What's the difference between mutual funds and ETFs

You’ve probably heard of mutual funds before. And perhaps you’ve heard of exchange traded funds, or ETFs, too. Both are pooled investment vehicles that let you invest in a single fund that can indirectly provide you ownership of hundreds of individual underlying stocks or bonds.

Mutual funds and ETFs both provide an easy and relatively inexpensive way to get diversified investment exposure. However, there are a handful of important differences between them. When deciding whether mutual funds or ETFs would be better for your investing needs, consider the following:

Investment strategies – If you’re looking for an “active” investment strategy – one where the fund’s portfolio managers look to pick individual securities they think will outperform the broader financial market(s) – you’ll likely have to use mutual funds.
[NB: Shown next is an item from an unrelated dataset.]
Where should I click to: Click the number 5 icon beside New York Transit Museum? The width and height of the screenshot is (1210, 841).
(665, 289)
ETFs almost exclusively use “passive” investment strategies – where the fund simply seeks to replicate the holdings of a particular index or sector.
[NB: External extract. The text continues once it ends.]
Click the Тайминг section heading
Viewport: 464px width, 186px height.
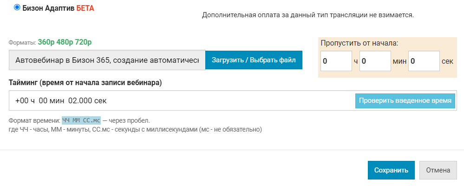coord(85,83)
Fees – Both mutual funds and ETFs have ongoing annual fees called “expense ratios.” In the case of passive investment strategies, such fees are usually smaller than for active investment strategies, as passive strategies are less work and resources to implement. In addition, mutual funds may also have 12b-1 fees, which are used to pay for the funds’ marketing and distribution expenses. Also, some mutual funds may require you to pay a sales commission known as a “load.” ETFs do not have 12b-1 fees or sales loads.

Trading - Mutual funds are bought directly from the fund company that issues them. And when you want to liquidate some or all of your mutual fund holding, you directly redeem it from the fund company. ETFs trade like stocks, on a stock exchange, through a broker.

Valuation – Mutual funds are priced only once a day - at the close of the day - when the fund’s Net Asset Value, or NAV, is calculated. A mutual fund’s NAV is simply its prorated share of the fund’s total assets minus its total liabilities. ETFs are priced throughout the trading day and their prices are determined by the market’s supply and demand between buyers and sellers.

Taxation – Mutual funds often pass through capital gains each year from positions sold within the fund. Even if you own the fund the entire year without selling any of it, you still may involuntarily get some capital gains on which you’ll have to pay tax, if you hold the fund in a normal taxable brokerage account. ETFs rarely pass through capital gains, which makes them more tax-efficient if held inside a normal brokerage account.